Source material:
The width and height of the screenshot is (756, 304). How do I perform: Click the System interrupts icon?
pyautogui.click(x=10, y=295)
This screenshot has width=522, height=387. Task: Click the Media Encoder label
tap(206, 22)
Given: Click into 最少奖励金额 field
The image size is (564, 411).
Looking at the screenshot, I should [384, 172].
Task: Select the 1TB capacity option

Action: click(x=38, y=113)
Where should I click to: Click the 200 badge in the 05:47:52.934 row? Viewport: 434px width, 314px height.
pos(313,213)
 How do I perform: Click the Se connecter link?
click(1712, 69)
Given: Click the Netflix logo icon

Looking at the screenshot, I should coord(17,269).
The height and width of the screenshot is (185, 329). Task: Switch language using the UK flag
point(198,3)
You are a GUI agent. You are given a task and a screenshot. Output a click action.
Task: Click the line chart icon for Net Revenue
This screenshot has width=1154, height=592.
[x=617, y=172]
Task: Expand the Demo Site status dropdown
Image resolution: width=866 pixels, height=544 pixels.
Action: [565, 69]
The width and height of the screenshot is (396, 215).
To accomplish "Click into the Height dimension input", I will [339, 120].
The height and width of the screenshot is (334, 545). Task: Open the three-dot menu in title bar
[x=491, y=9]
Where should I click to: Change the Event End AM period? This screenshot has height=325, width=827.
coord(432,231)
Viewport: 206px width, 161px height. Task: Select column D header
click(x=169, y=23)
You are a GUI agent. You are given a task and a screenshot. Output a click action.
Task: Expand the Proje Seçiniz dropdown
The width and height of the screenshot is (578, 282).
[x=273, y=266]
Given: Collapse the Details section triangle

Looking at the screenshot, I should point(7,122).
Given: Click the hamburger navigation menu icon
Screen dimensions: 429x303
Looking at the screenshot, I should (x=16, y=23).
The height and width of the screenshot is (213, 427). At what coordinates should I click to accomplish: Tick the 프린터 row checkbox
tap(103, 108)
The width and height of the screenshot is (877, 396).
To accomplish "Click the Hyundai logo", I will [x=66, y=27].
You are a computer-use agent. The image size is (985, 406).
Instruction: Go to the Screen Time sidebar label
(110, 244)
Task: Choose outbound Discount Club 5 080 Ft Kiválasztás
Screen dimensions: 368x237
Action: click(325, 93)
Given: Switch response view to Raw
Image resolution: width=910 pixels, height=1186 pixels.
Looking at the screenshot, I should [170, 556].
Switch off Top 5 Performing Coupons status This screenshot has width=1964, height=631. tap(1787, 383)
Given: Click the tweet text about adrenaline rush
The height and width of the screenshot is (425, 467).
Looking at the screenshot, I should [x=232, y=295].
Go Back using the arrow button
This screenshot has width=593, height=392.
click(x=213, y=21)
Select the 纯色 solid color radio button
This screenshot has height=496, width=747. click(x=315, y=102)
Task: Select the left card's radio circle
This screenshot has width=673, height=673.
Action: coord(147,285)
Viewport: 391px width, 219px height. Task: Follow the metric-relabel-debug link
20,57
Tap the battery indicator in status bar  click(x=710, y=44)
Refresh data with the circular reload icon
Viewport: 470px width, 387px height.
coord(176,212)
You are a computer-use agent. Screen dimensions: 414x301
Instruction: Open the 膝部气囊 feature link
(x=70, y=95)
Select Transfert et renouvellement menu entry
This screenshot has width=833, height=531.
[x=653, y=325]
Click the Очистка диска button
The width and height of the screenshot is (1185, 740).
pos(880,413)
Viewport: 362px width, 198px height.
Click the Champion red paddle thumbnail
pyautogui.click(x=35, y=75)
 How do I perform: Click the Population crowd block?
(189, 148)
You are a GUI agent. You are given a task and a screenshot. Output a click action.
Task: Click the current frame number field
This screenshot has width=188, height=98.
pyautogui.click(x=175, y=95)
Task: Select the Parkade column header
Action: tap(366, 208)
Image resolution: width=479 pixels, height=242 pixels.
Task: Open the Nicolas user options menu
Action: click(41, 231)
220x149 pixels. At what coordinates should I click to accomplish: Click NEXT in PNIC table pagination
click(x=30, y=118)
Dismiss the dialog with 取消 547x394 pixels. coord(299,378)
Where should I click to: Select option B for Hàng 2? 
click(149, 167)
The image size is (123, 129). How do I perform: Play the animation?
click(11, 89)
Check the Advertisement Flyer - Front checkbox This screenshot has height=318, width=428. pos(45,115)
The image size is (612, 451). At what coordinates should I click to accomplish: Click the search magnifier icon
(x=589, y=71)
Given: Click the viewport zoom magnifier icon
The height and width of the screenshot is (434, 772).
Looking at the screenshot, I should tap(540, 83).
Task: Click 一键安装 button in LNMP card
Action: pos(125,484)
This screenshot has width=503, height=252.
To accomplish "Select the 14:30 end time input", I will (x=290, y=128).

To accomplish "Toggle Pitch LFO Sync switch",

Description of the task:
Each of the records above is to be copied exactly.

Result of this exercise:
The width and height of the screenshot is (756, 304). How do I perform: Click the System interrupts icon?
pyautogui.click(x=10, y=295)
This screenshot has width=522, height=387. Task: Click the Media Encoder label
tap(206, 22)
Given: Click into 最少奖励金额 field
The image size is (564, 411).
Looking at the screenshot, I should [384, 172].
Task: Select the 1TB capacity option

Action: click(x=38, y=113)
Where should I click to: Click the 200 badge in the 05:47:52.934 row? Viewport: 434px width, 314px height.
pos(313,213)
 How do I perform: Click the Se connecter link?
click(1712, 69)
Given: Click the Netflix logo icon

Looking at the screenshot, I should coord(17,269).
The height and width of the screenshot is (185, 329). Task: Switch language using the UK flag
point(198,3)
You are a GUI agent. You are given a task and a screenshot. Output a click action.
Task: Click the line chart icon for Net Revenue
This screenshot has width=1154, height=592.
[x=617, y=172]
Task: Expand the Demo Site status dropdown
Image resolution: width=866 pixels, height=544 pixels.
Action: [565, 69]
The width and height of the screenshot is (396, 215).
To accomplish "Click into the Height dimension input", I will [339, 120].
The height and width of the screenshot is (334, 545). Task: Open the three-dot menu in title bar
[x=491, y=9]
Where should I click to: Change the Event End AM period? This screenshot has height=325, width=827.
coord(432,231)
Viewport: 206px width, 161px height. Task: Select column D header
click(x=169, y=23)
You are a GUI agent. You are given a task and a screenshot. Output a click action.
Task: Expand the Proje Seçiniz dropdown
The width and height of the screenshot is (578, 282).
[x=273, y=266]
Given: Collapse the Details section triangle

Looking at the screenshot, I should point(7,122).
Given: Click the hamburger navigation menu icon
Screen dimensions: 429x303
Looking at the screenshot, I should (x=16, y=23).
The height and width of the screenshot is (213, 427). At what coordinates should I click to accomplish: Tick the 프린터 row checkbox
tap(103, 108)
The width and height of the screenshot is (877, 396).
To accomplish "Click the Hyundai logo", I will [x=66, y=27].
You are a computer-use agent. The image size is (985, 406).
Instruction: Go to the Screen Time sidebar label
(110, 244)
Task: Choose outbound Discount Club 5 080 Ft Kiválasztás
Screen dimensions: 368x237
Action: click(325, 93)
Given: Switch response view to Raw
Image resolution: width=910 pixels, height=1186 pixels.
Looking at the screenshot, I should [170, 556].
Switch off Top 5 Performing Coupons status This screenshot has width=1964, height=631. tap(1787, 383)
Given: Click the tweet text about adrenaline rush
The height and width of the screenshot is (425, 467).
Looking at the screenshot, I should [x=232, y=295].
Go Back using the arrow button
This screenshot has width=593, height=392.
click(x=213, y=21)
Select the 纯色 solid color radio button
This screenshot has height=496, width=747. click(x=315, y=102)
Task: Select the left card's radio circle
This screenshot has width=673, height=673.
Action: coord(147,285)
Viewport: 391px width, 219px height. Task: Follow the metric-relabel-debug link
20,57
Tap the battery indicator in status bar  click(x=710, y=44)
Refresh data with the circular reload icon
Viewport: 470px width, 387px height.
coord(176,212)
You are a computer-use agent. Screen dimensions: 414x301
Instruction: Open the 膝部气囊 feature link
(x=70, y=95)
Select Transfert et renouvellement menu entry
This screenshot has width=833, height=531.
[x=653, y=325]
Click the Очистка диска button
The width and height of the screenshot is (1185, 740).
pos(880,413)
Viewport: 362px width, 198px height.
Click the Champion red paddle thumbnail
pyautogui.click(x=35, y=75)
 How do I perform: Click the Population crowd block?
(189, 148)
You are a GUI agent. You are given a task and a screenshot. Output a click action.
Task: Click the current frame number field
This screenshot has width=188, height=98.
pyautogui.click(x=175, y=95)
Task: Select the Parkade column header
Action: tap(366, 208)
Image resolution: width=479 pixels, height=242 pixels.
Task: Open the Nicolas user options menu
Action: click(41, 231)
220x149 pixels. At what coordinates should I click to accomplish: Click NEXT in PNIC table pagination
click(x=30, y=118)
Dismiss the dialog with 取消 547x394 pixels. coord(299,378)
Where should I click to: Select option B for Hàng 2? 
click(149, 167)
The image size is (123, 129). How do I perform: Play the animation?
click(11, 89)
Check the Advertisement Flyer - Front checkbox This screenshot has height=318, width=428. pos(45,115)
The image size is (612, 451). At what coordinates should I click to accomplish: Click the search magnifier icon
(x=589, y=71)
Given: Click the viewport zoom magnifier icon
The height and width of the screenshot is (434, 772).
Looking at the screenshot, I should tap(540, 83).
Task: Click 一键安装 button in LNMP card
Action: pos(125,484)
This screenshot has width=503, height=252.
To accomplish "Select the 14:30 end time input", I will (x=290, y=128).

To accomplish "Toggle Pitch LFO Sync switch",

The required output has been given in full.